As Irving looks to move on and find a franchise he can call his own, judging by the teams he’s reportedly interested in, it’s obvious that he’s in search of an impactful legacy, not necessarily a team that’s contending at this very moment. At the very least, it would be interesting to know whether he would consider the Sixers or not.
For Colangelo and the franchise, their return to respectability, despite the excitement surrounding them, is surrounded by uncertainty and “if” scenarios…
If Joel Embiid can stay healthy…
If Ben Simmons is as good as advertised…
If Markelle Fultz is the real deal…
On the other hand, Kyrie Irving is a sure thing. So if Bryan Colangelo got a call from the Cavaliers, at the very least, he would listen.

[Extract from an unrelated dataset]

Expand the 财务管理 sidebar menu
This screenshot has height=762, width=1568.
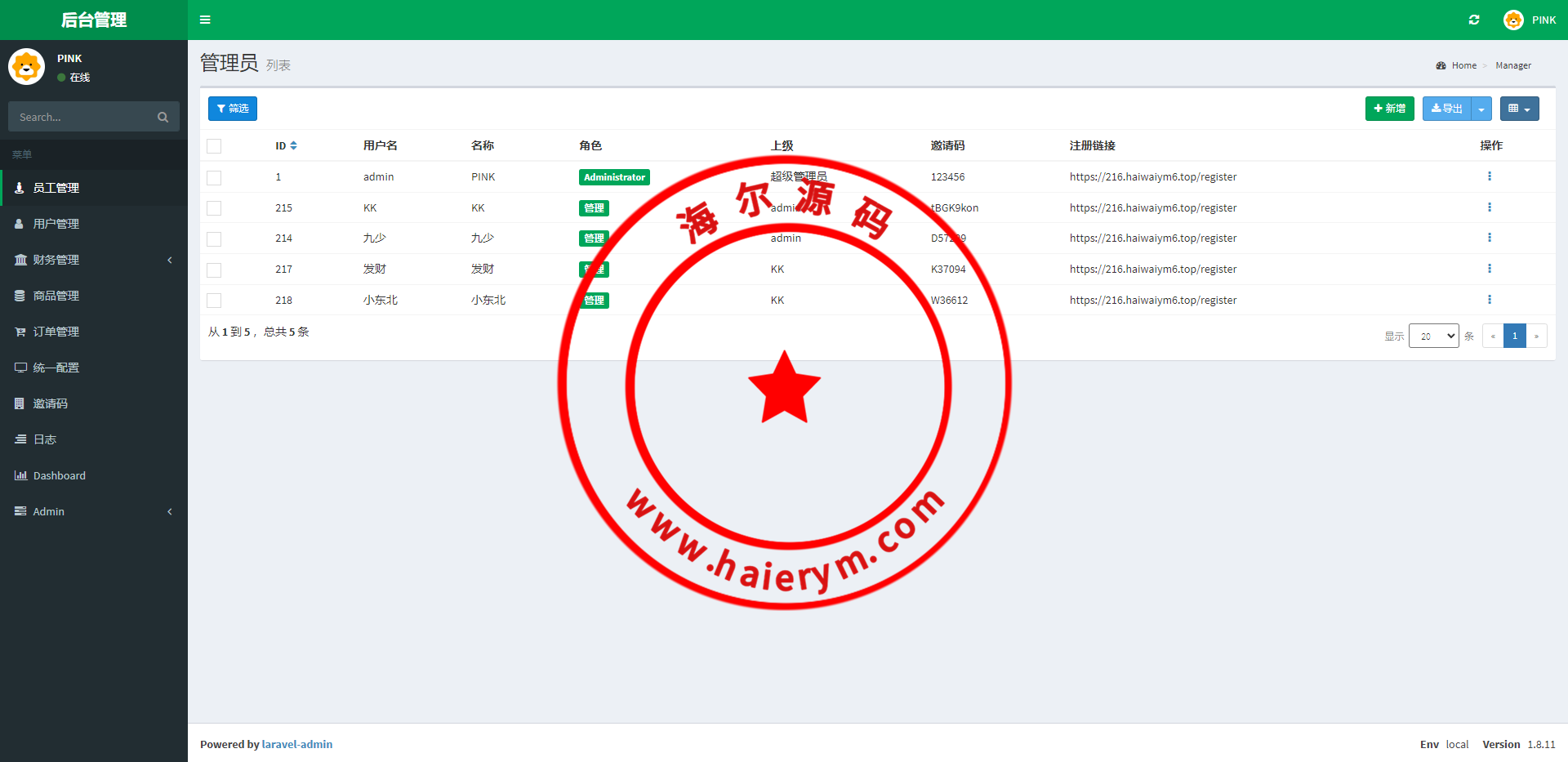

With LeBron James already seeming to have one foot out the door, for the Cavs, the most prudent thing to do when entertaining trade offers for Irving it to imagine that he’s already gone. He has the power to end the speculation over his future, and especially with Irving’s status hanging in the balance, could easily notify management of his intention to remain long term and encourage the team to move Irving for pieces that will continue to help him contend today.
Short of that, the Cavs should do what James has been for all these years—acting in its own best interest.
Engineering a trade that sends Irving to Philadelphia in exchange for future assets would be exactly that.